[Saved data entries]
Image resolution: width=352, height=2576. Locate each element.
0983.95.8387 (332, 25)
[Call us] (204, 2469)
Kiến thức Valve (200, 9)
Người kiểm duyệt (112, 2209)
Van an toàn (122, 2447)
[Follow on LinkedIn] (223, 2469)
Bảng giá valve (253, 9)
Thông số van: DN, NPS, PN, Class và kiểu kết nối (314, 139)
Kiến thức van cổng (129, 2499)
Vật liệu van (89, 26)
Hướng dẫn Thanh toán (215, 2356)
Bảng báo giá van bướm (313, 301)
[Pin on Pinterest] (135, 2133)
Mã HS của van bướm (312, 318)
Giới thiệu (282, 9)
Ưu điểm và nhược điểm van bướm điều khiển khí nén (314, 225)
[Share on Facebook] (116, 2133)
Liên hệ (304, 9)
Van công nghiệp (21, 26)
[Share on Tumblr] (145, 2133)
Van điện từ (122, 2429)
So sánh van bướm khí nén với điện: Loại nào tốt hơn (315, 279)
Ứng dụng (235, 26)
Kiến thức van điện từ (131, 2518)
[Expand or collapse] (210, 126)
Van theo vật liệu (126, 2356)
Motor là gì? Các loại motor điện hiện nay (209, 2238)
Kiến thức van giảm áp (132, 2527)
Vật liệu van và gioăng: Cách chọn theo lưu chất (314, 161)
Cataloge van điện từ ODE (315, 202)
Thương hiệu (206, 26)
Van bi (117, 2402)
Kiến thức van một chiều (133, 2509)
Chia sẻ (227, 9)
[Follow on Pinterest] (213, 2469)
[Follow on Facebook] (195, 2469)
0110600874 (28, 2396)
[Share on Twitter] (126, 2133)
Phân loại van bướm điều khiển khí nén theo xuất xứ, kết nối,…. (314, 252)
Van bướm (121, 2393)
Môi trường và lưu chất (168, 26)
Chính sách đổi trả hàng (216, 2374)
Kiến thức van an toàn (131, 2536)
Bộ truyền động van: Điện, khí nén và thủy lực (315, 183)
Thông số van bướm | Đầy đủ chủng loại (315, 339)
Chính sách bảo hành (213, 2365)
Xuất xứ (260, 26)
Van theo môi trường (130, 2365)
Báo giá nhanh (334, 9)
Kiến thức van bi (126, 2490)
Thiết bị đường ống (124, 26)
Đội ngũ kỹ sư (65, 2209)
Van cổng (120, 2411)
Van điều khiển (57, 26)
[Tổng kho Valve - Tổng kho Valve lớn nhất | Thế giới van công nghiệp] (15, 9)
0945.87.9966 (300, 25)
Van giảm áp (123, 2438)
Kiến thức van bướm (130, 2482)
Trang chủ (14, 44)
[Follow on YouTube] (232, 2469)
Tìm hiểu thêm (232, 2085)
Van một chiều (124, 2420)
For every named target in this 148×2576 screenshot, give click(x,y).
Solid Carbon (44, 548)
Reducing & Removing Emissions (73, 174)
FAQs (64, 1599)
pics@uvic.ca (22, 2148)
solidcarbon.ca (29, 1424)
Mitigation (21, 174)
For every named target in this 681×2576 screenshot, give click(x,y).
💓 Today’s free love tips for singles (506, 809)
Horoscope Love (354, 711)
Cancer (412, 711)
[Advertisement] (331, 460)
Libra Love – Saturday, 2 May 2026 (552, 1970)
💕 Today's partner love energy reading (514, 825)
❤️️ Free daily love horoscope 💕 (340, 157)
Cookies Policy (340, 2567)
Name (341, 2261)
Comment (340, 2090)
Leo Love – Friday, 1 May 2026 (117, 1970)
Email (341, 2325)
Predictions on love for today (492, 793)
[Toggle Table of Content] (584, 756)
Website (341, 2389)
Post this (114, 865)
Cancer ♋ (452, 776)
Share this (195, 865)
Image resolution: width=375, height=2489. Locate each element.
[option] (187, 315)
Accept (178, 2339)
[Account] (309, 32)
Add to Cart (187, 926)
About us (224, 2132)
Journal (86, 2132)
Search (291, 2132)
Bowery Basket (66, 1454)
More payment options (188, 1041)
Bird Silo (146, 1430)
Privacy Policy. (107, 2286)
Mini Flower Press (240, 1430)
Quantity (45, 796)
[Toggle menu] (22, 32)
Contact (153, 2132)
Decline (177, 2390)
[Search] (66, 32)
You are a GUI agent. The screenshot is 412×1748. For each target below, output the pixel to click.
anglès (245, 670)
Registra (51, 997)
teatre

YOUR OBJECTIVE :: The full set of entries must be transcribed exactly.

RESPONSE BELOW ::
Image resolution: width=352, height=2576. Locate each element.
0983.95.8387 (332, 25)
[Call us] (204, 2469)
Kiến thức Valve (200, 9)
Người kiểm duyệt (112, 2209)
Van an toàn (122, 2447)
[Follow on LinkedIn] (223, 2469)
Bảng giá valve (253, 9)
Thông số van: DN, NPS, PN, Class và kiểu kết nối (314, 139)
Kiến thức van cổng (129, 2499)
Vật liệu van (89, 26)
Hướng dẫn Thanh toán (215, 2356)
Bảng báo giá van bướm (313, 301)
[Pin on Pinterest] (135, 2133)
Mã HS của van bướm (312, 318)
Giới thiệu (282, 9)
Ưu điểm và nhược điểm van bướm điều khiển khí nén (314, 225)
[Share on Facebook] (116, 2133)
Liên hệ (304, 9)
Van công nghiệp (21, 26)
[Share on Tumblr] (145, 2133)
Van điện từ (122, 2429)
So sánh van bướm khí nén với điện: Loại nào tốt hơn (315, 279)
Ứng dụng (235, 26)
Kiến thức van điện từ (131, 2518)
[Expand or collapse] (210, 126)
Van theo vật liệu (126, 2356)
Motor là gì? Các loại motor điện hiện nay (209, 2238)
Kiến thức van giảm áp (132, 2527)
Vật liệu van và gioăng: Cách chọn theo lưu chất (314, 161)
Cataloge van điện từ ODE (315, 202)
Thương hiệu (206, 26)
Van bi (117, 2402)
Kiến thức van một chiều (133, 2509)
Chia sẻ (227, 9)
[Follow on Pinterest] (213, 2469)
[Follow on Facebook] (195, 2469)
0110600874 (28, 2396)
[Share on Twitter] (126, 2133)
Phân loại van bướm điều khiển khí nén theo xuất xứ, kết nối,…. (314, 252)
Van bướm (121, 2393)
Môi trường và lưu chất (168, 26)
Chính sách đổi trả hàng (216, 2374)
Kiến thức van an toàn (131, 2536)
Bộ truyền động van: Điện, khí nén và thủy lực (315, 183)
Thông số van bướm | Đầy đủ chủng loại (315, 339)
Chính sách bảo hành (213, 2365)
Xuất xứ (260, 26)
Van theo môi trường (130, 2365)
Báo giá nhanh (334, 9)
Kiến thức van bi (126, 2490)
Thiết bị đường ống (124, 26)
Đội ngũ kỹ sư (65, 2209)
Van cổng (120, 2411)
Van điều khiển (57, 26)
[Tổng kho Valve - Tổng kho Valve lớn nhất | Thế giới van công nghiệp] (15, 9)
0945.87.9966 (300, 25)
Van giảm áp (123, 2438)
Kiến thức van bướm (130, 2482)
Trang chủ (14, 44)
[Follow on YouTube] (232, 2469)
Tìm hiểu thêm (232, 2085)
Van một chiều (124, 2420)
For every named target in this 148×2576 screenshot, give click(x,y).
Solid Carbon (44, 548)
Reducing & Removing Emissions (73, 174)
FAQs (64, 1599)
pics@uvic.ca (22, 2148)
solidcarbon.ca (29, 1424)
Mitigation (21, 174)
For every named target in this 681×2576 screenshot, give click(x,y).
💓 Today’s free love tips for singles (506, 809)
Horoscope Love (354, 711)
Cancer (412, 711)
[Advertisement] (331, 460)
Libra Love – Saturday, 2 May 2026 (552, 1970)
💕 Today's partner love energy reading (514, 825)
❤️️ Free daily love horoscope 💕 (340, 157)
Cookies Policy (340, 2567)
Name (341, 2261)
Comment (340, 2090)
Leo Love – Friday, 1 May 2026 (117, 1970)
Email (341, 2325)
Predictions on love for today (492, 793)
[Toggle Table of Content] (584, 756)
Website (341, 2389)
Post this (114, 865)
Cancer ♋ (452, 776)
Share this (195, 865)
Image resolution: width=375, height=2489. Locate each element.
[option] (187, 315)
Accept (178, 2339)
[Account] (309, 32)
Add to Cart (187, 926)
About us (224, 2132)
Journal (86, 2132)
Search (291, 2132)
Bowery Basket (66, 1454)
More payment options (188, 1041)
Bird Silo (146, 1430)
Privacy Policy. (107, 2286)
Mini Flower Press (240, 1430)
Quantity (45, 796)
[Toggle menu] (22, 32)
Contact (153, 2132)
Decline (177, 2390)
[Search] (66, 32)
You are a GUI agent. The screenshot is 412×1748. For each target below, output the pixel to click.
anglès (245, 670)
Registra (51, 997)
teatre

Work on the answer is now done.